# Action item:
Transcribe every entry that follows, word for word, and omit the images.

[Saved data entries]
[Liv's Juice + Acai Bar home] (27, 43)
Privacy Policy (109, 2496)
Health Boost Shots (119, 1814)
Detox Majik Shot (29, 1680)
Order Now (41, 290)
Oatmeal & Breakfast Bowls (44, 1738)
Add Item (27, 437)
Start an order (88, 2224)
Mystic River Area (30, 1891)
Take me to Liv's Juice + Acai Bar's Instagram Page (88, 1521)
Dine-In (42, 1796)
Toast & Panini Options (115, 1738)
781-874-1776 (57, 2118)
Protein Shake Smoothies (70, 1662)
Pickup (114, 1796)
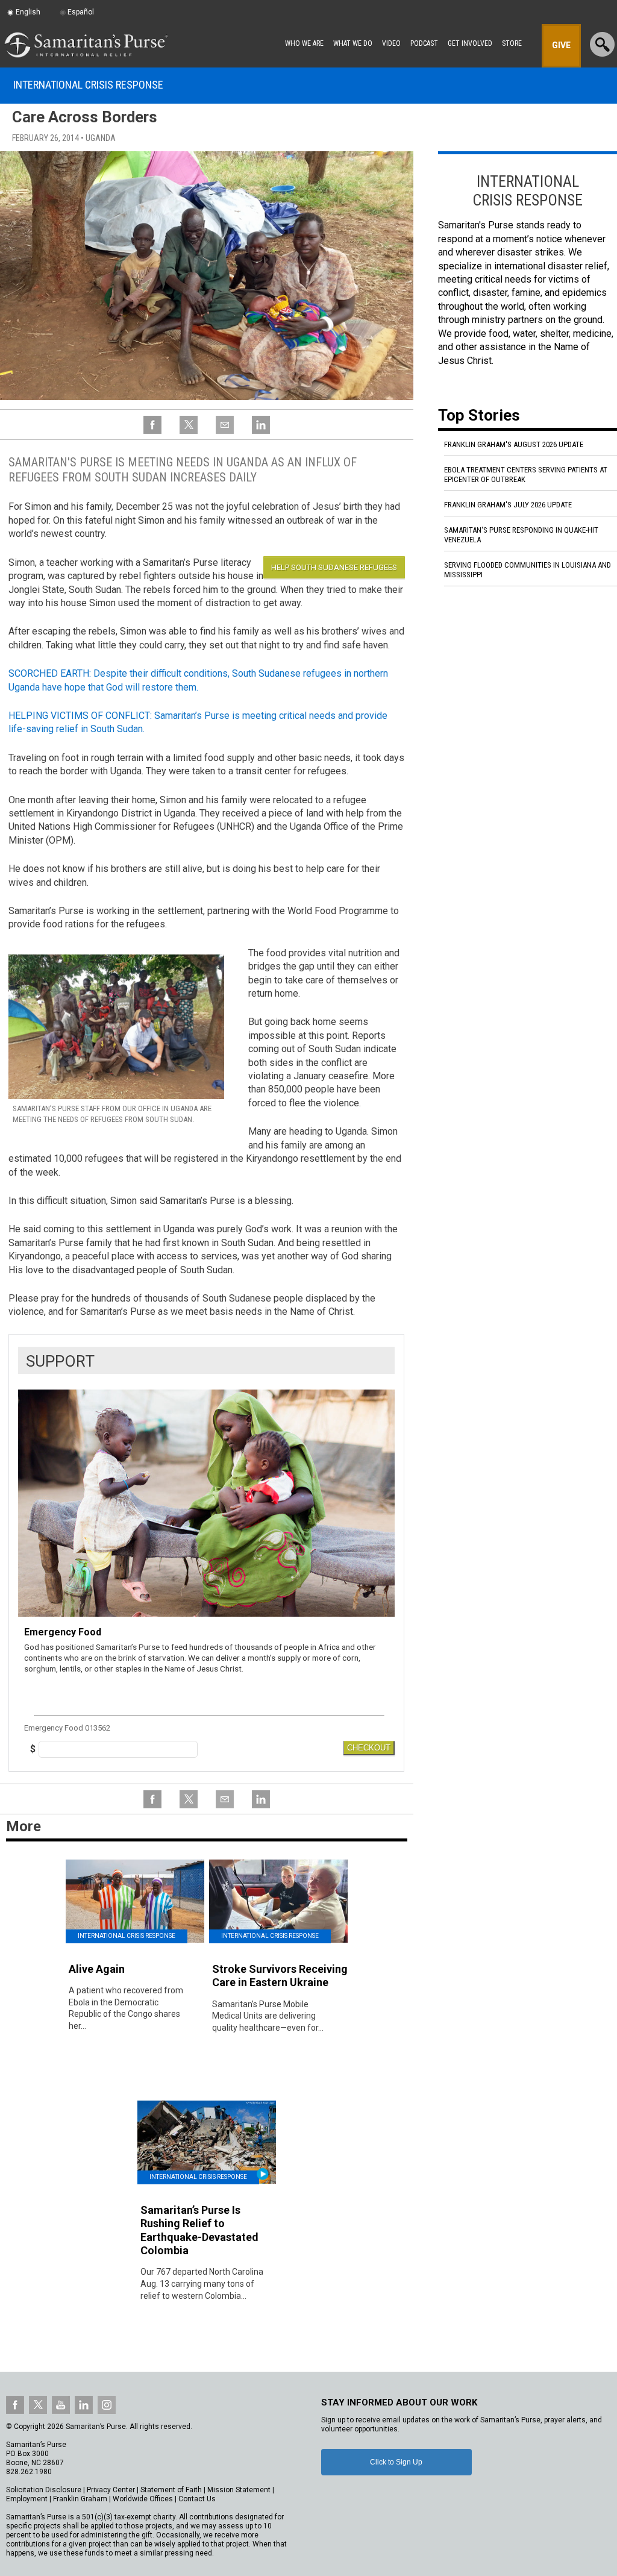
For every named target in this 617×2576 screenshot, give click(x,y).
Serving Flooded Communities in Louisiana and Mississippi (527, 569)
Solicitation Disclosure (43, 2490)
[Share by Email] (224, 432)
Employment (27, 2499)
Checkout (368, 1747)
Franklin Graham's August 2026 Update (513, 444)
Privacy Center (111, 2490)
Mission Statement (239, 2490)
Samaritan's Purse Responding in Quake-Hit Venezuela (521, 534)
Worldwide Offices (143, 2499)
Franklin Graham (80, 2499)
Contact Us (197, 2499)
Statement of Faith (171, 2490)
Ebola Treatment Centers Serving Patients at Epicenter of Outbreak (525, 474)
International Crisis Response (88, 84)
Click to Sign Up (396, 2462)
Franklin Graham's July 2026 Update (508, 504)
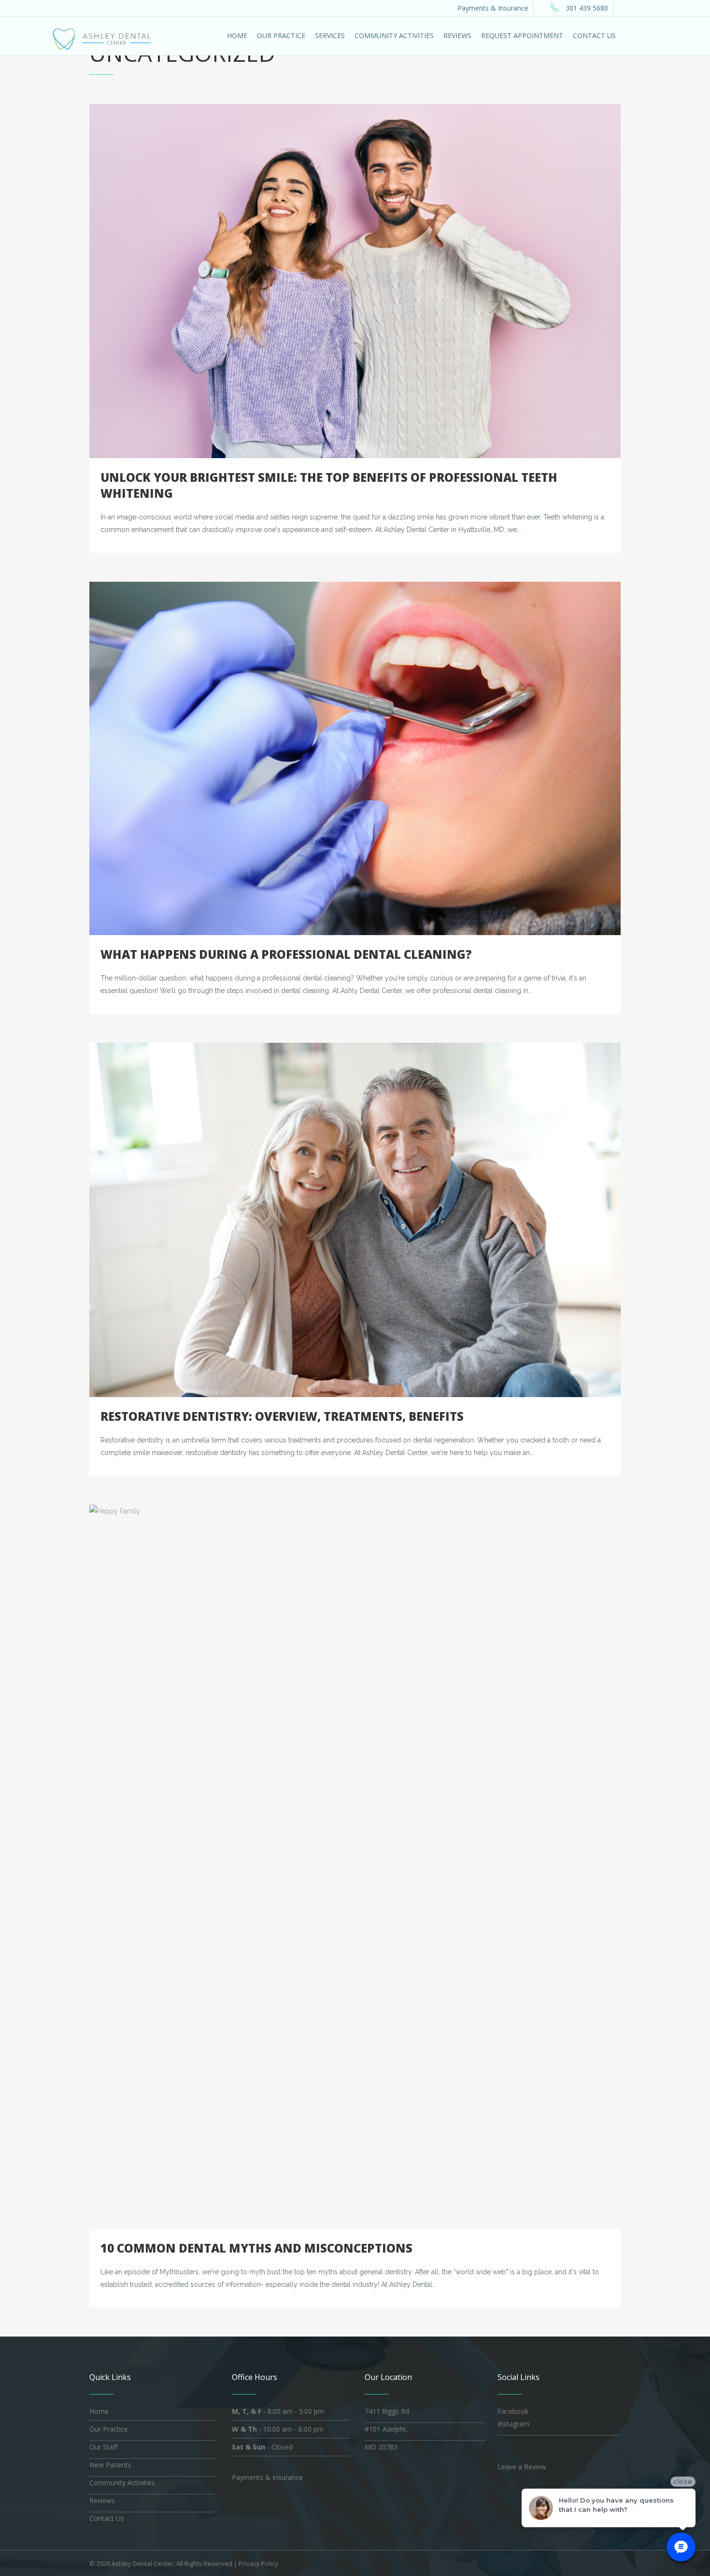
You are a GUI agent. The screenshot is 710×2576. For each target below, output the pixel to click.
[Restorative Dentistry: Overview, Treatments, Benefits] (355, 1220)
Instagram (513, 2423)
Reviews (102, 2500)
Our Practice (108, 2429)
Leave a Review (521, 2466)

# Exercise output:
[Liv's Juice + Acai Bar home] (27, 43)
Privacy Policy (109, 2496)
Health Boost Shots (119, 1814)
Detox Majik Shot (29, 1680)
Order Now (41, 290)
Oatmeal & Breakfast Bowls (44, 1738)
Add Item (27, 437)
Start an order (88, 2224)
Mystic River Area (30, 1891)
Take me to Liv's Juice + Acai Bar's Instagram Page (88, 1521)
Dine-In (42, 1796)
Toast & Panini Options (115, 1738)
781-874-1776 (57, 2118)
Protein Shake Smoothies (70, 1662)
Pickup (114, 1796)
For every named target in this 617×2576 screenshot, give click(x,y).
Serving Flooded Communities in Louisiana and Mississippi (527, 569)
Solicitation Disclosure (43, 2490)
[Share by Email] (224, 432)
Employment (27, 2499)
Checkout (368, 1747)
Franklin Graham's August 2026 Update (513, 444)
Privacy Center (111, 2490)
Mission Statement (239, 2490)
Samaritan's Purse Responding in Quake-Hit Venezuela (521, 534)
Worldwide Offices (143, 2499)
Franklin Graham (80, 2499)
Contact Us (197, 2499)
Statement of Faith (171, 2490)
Ebola Treatment Centers Serving Patients at Epicenter of Outbreak (525, 474)
International Crisis Response (88, 84)
Click to Sign Up (396, 2462)
Franklin Graham's July 2026 Update (508, 504)
You are a GUI agent. The screenshot is 710×2576. For each target below, output the pixel to click.
[Restorative Dentistry: Overview, Treatments, Benefits] (355, 1220)
Instagram (513, 2423)
Reviews (102, 2500)
Our Practice (108, 2429)
Leave a Review (521, 2466)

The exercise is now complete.